Monday 15 February 2010

Should men change nappies?

Or more specifically, should a man who doesn't have a biological relationship with a child change it's nappies?

The reason I ask is because I've ended up in quite a few conversations lately about this, particularly in the context of male ECE teachers and their work. Most people seem to think it's ok for a father, or grandfather, to change the nappies of their child/grandchild. But things get trickier for some when you take things wider than that.

For me it's very straight forward; there should be no gender differentiation about who can change nappies. If you are happy with a woman changing nappies then having a man change nappies should be no different.

And further, if you box men out of changing nappies then you intrinsically box women into changing nappies. Which is definitely Uncool.

So what do you think dear readers, are you hip to the jive of men doing the dirty work?

8 comments:

Anonymous said...

What are the reasons given against men changing nappies??

Irised

Nikki Elisabeth said...

Alllllllllllll for it!!

But I am still harbouring some anger at one of my friends asking me to put pants on my 13 month old child as her nappy-free time was making him feel uncomfortable. I don't know whether I'm angry at him, or whether I'm angry at the fact that he felt he should be uncomfortable.

M said...

Totally fine, in the context that I'm not comfortable with many people changing my children's nappies (and I'm sure many people are uncomfortable about changing nappies full stop, which is fine).
In a childcare/creche situation I don't see the difference between a male or female staff member. They will have been through the same employment processes.
After that I can't really imagine another situation where a male or female not related to me or my children would willingly change their nappy. That said, I think I've only seen their grandfather do it once...which raises an interesting question of where his comfort levels lie, or whether it's just expected to be grandma's job.

bronwyn said...

I used to work in a childcare facility where we bathed and toileted children and young adults (up to the age of 21).

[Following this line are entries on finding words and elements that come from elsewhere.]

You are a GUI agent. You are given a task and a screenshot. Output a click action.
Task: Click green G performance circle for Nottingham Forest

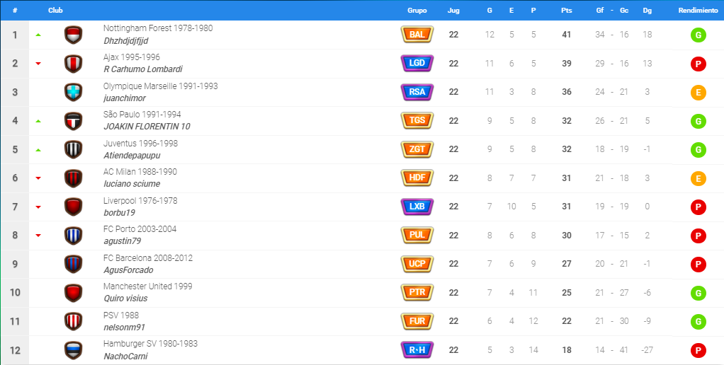[698, 35]

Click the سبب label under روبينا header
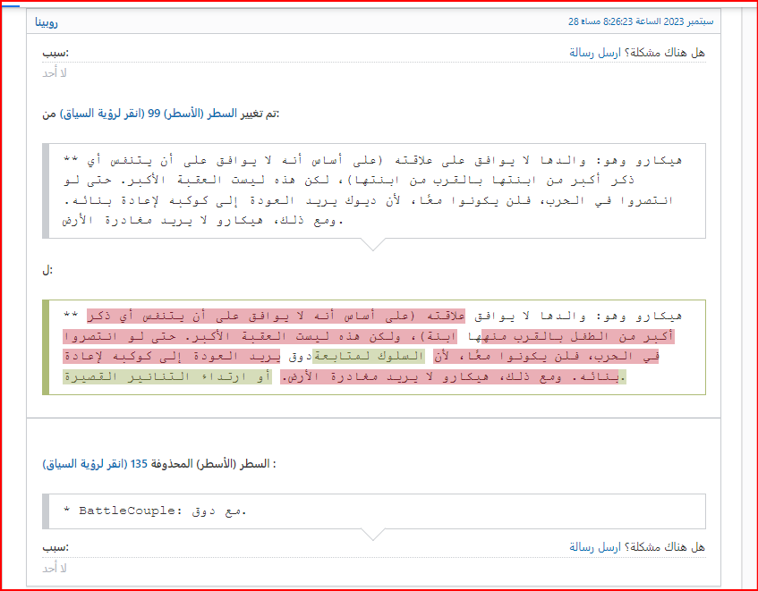click(x=55, y=53)
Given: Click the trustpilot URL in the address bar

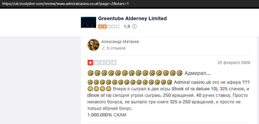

Generally the rule was that males looked after males and females looked after females - it always bothered me a bit (after all, presumably we were all as trustworthy as one another) but I can see why management put it in place; there was an awful lot of sensitive parents around.

Anonymous said...

Yes, in early childhood settings male teachers should have exactly the same responsibilities as female teachers.
Although there are still parents who have concerns about male teachers changing nappies, so for the teachers protection it would be best to wait until these parents feel comfortable with male teachers changing nappies.
Having said that, if it's really a big issue maybe they should just find a centre that doesn't have male teachers, there are plenty of those around.

blue milk said...

What does ECE stand for?

From my point of view I have no trouble with male daycare workers changing nappies. I understand the fear around sexual abuse but I would hope a daycare centre would have plenty of supervision policies to prevent abuse happening in their centres regardless of gender.

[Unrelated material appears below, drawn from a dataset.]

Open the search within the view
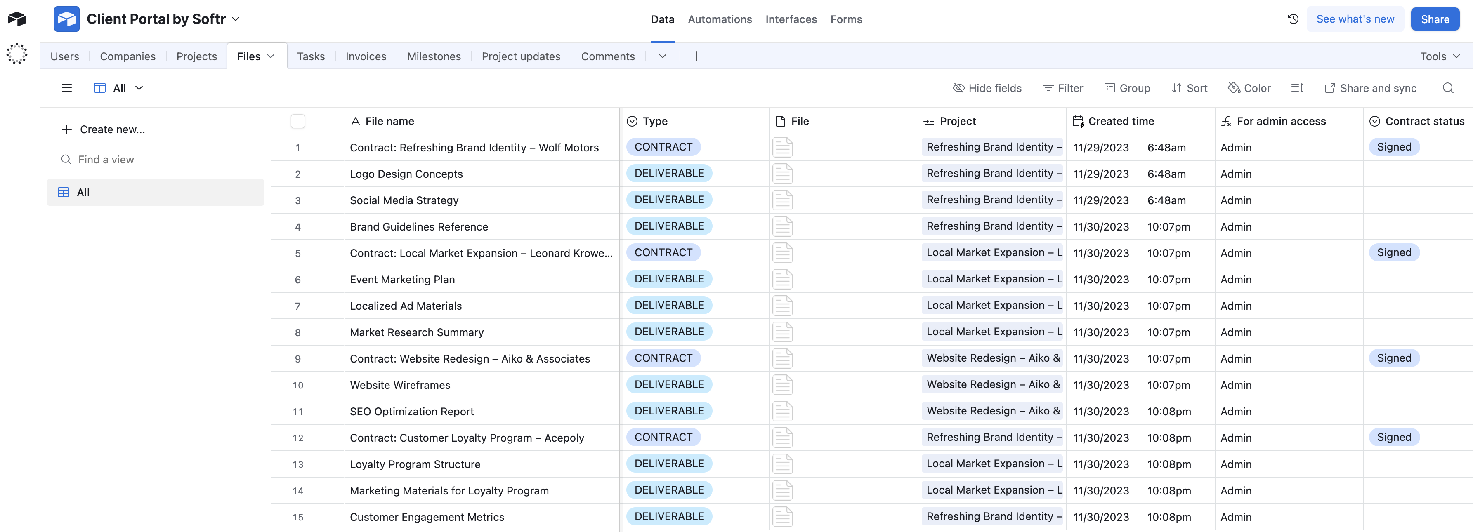 coord(1448,88)
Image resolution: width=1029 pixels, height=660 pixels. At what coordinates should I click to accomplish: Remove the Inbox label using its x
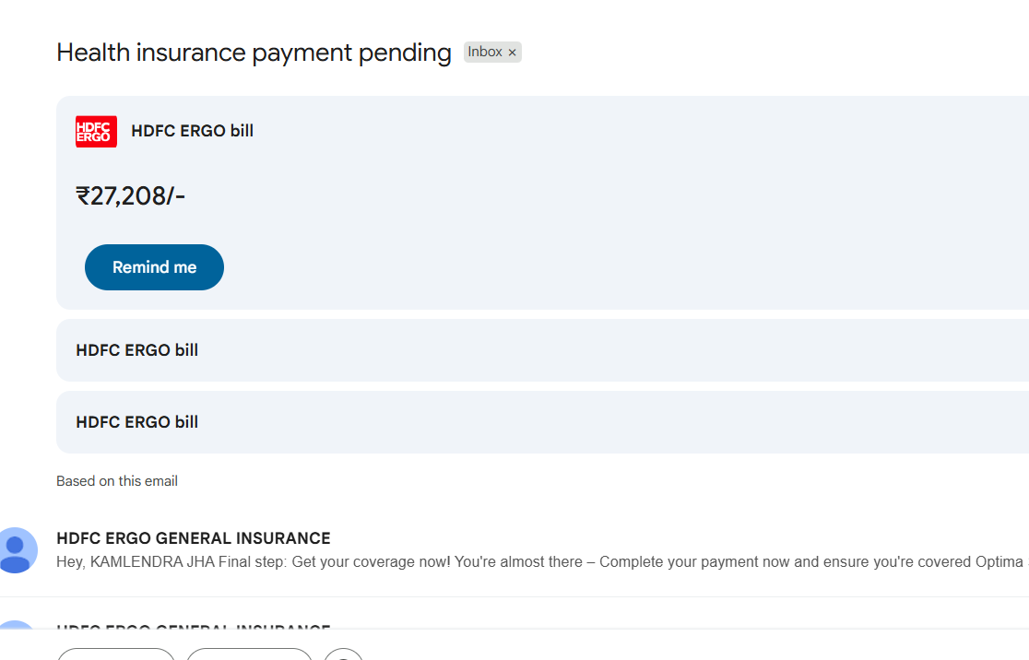pos(513,53)
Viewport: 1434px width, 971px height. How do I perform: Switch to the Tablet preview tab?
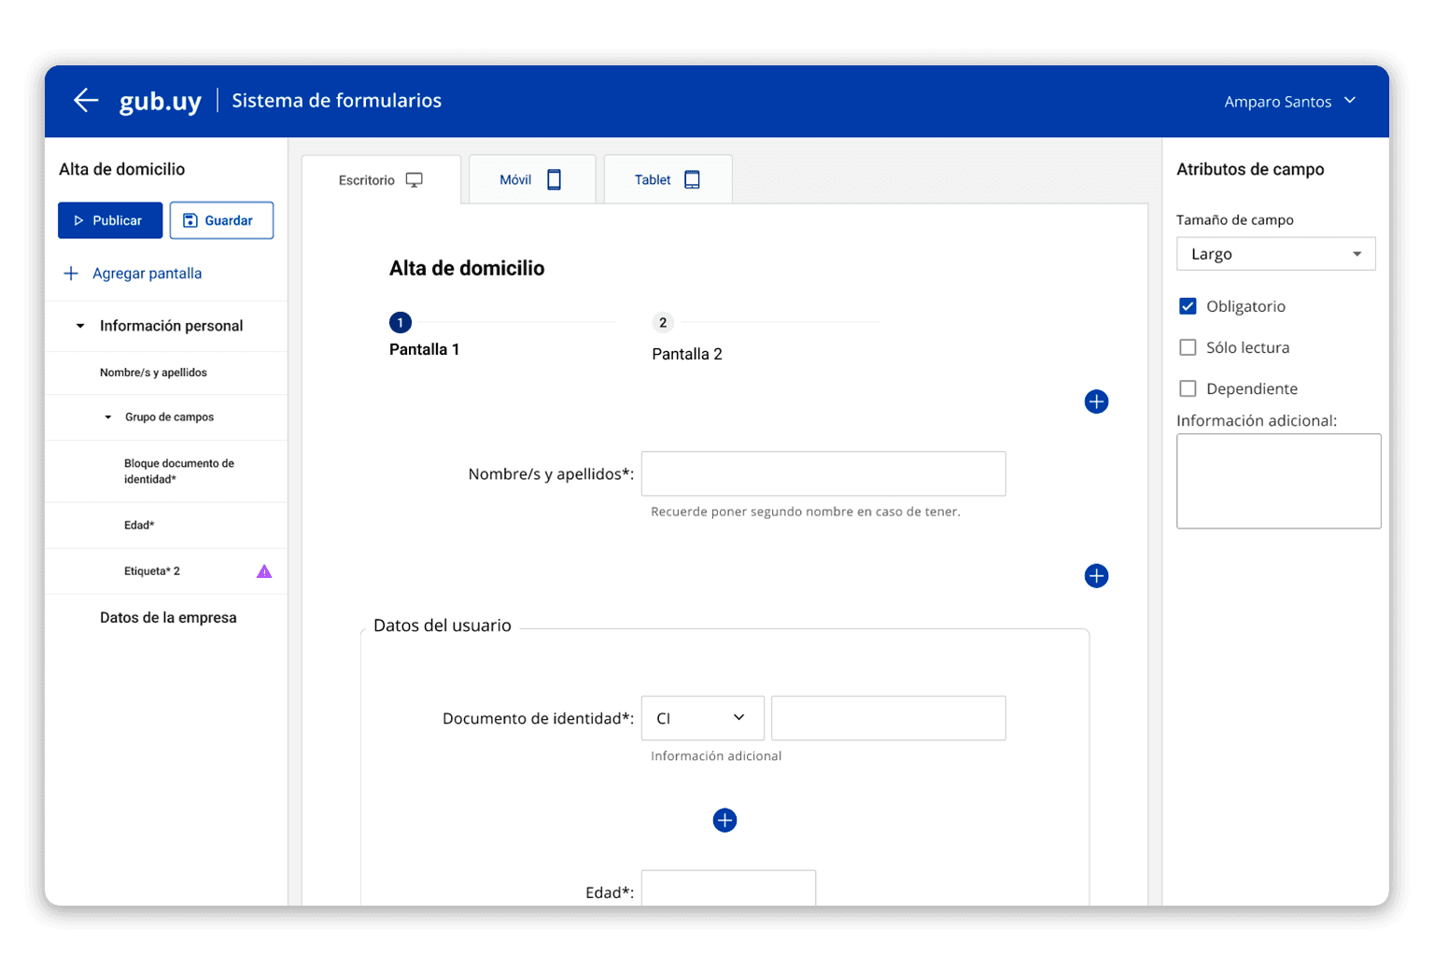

I remember when we were first teaching our daughter about bodily autonomy and we were listing off to her the only people allowed to change her nappy and I admit that once we started considering daycare workers it got a bit more complicated with staff turn-over, staff-replacements etc. Made it difficult to give her a set list which made it difficult for her to determine if something was amiss and that she should tell us about it.. but then again I don't fear the stranger in the park as much as I fear the scenario where someone befriends us and earns our trust first. So I am more on the look out for those possibilities than a casual staffer working in a daycare room under the watch of several other staff.

Anonymous said...

I'm kind of annoyed that it took to that last post for someone to mention sexual abuse. Lets stop skirting around the issue people.

Pedophile.

There I said it. What it comes down to is who we trust to touch our childrens genitalia without hurting them or even not hurting them but getting something sexually gratifying out of it.

I'd be somewhat suspicious of someone jumping up and down in eagerness to do it but otherwise I think its fine. Most childcare centers these days (the ones my son went to) have change tables set up in positions where they can be seen. Our community has recognized the risk and introduced measures to try and prevent it.

As a feminist I think its really important that men who want to work in a caring, nurturing job like childcare are able to do so without judgment.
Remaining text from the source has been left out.